■ Prompt:
Beginning at the line that contains "This screenshot has", repeat each line exactly through the last one of the records below, and leave out the pictures.

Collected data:

☆ ☆ ☆ ☆

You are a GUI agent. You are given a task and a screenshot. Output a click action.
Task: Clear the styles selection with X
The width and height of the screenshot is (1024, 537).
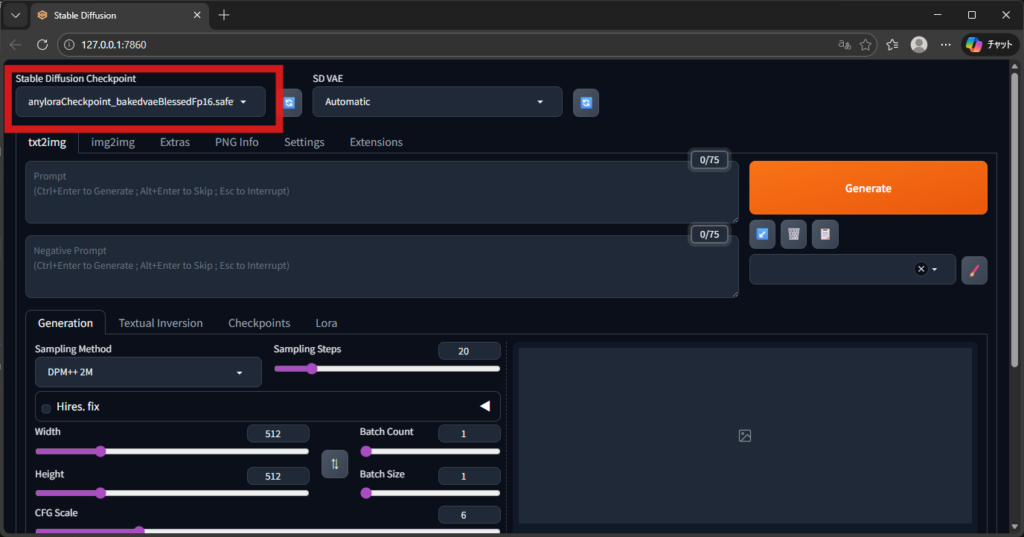coord(921,269)
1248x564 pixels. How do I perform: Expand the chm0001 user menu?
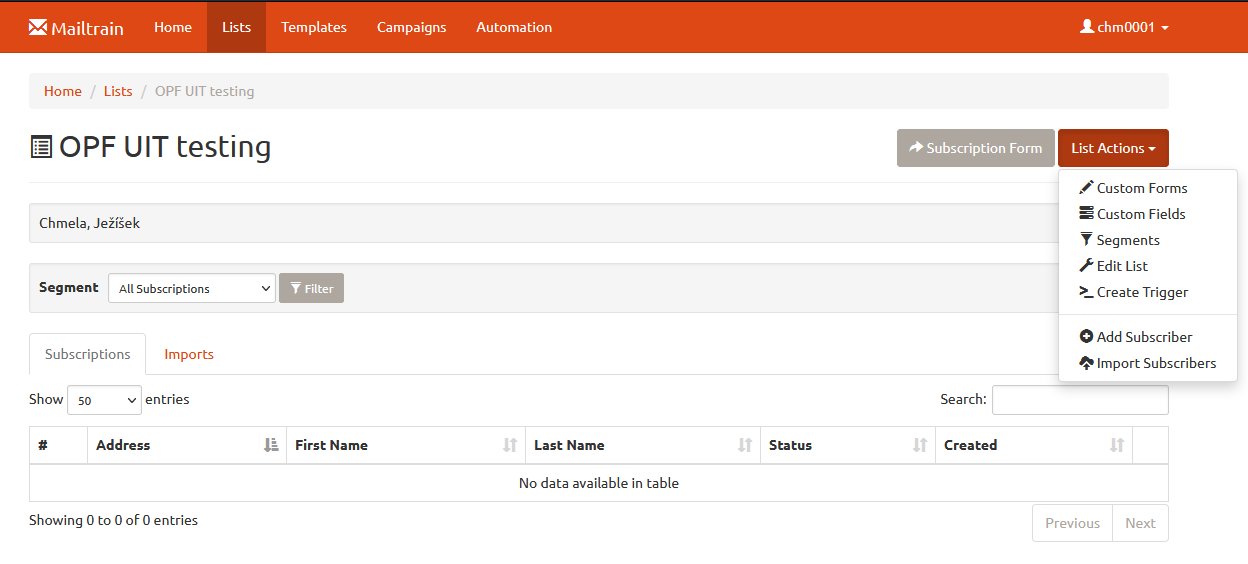pyautogui.click(x=1124, y=27)
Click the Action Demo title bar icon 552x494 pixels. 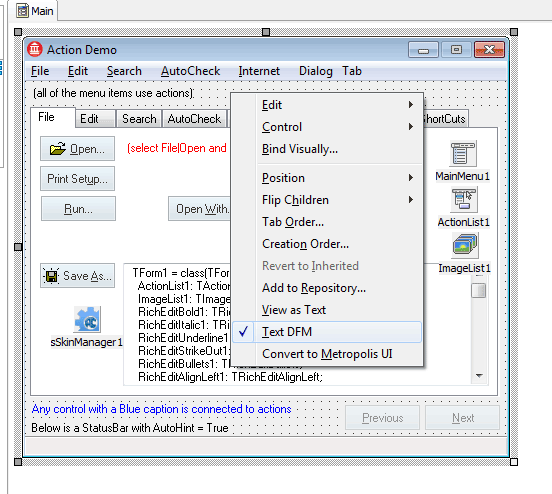coord(35,49)
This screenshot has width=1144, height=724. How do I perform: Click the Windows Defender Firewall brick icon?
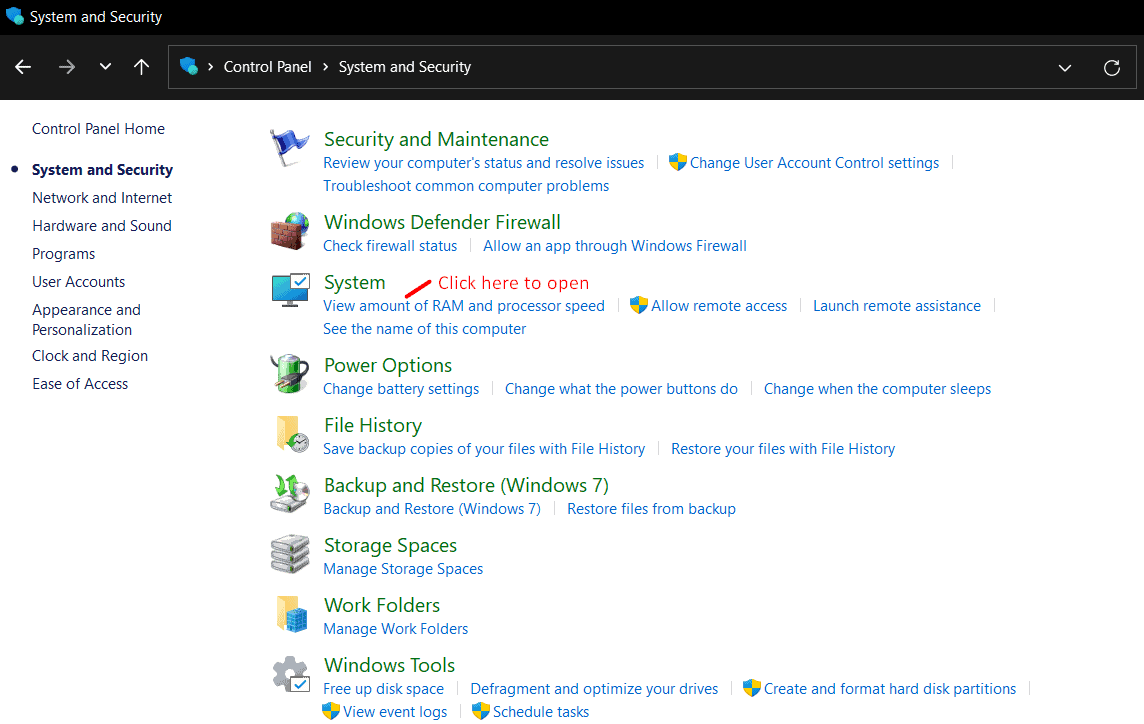[290, 232]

☆ ☆ ☆ ☆

■ Task solution:
This screenshot has width=1144, height=724. How do I perform: Click the Windows Defender Firewall brick icon?
[290, 232]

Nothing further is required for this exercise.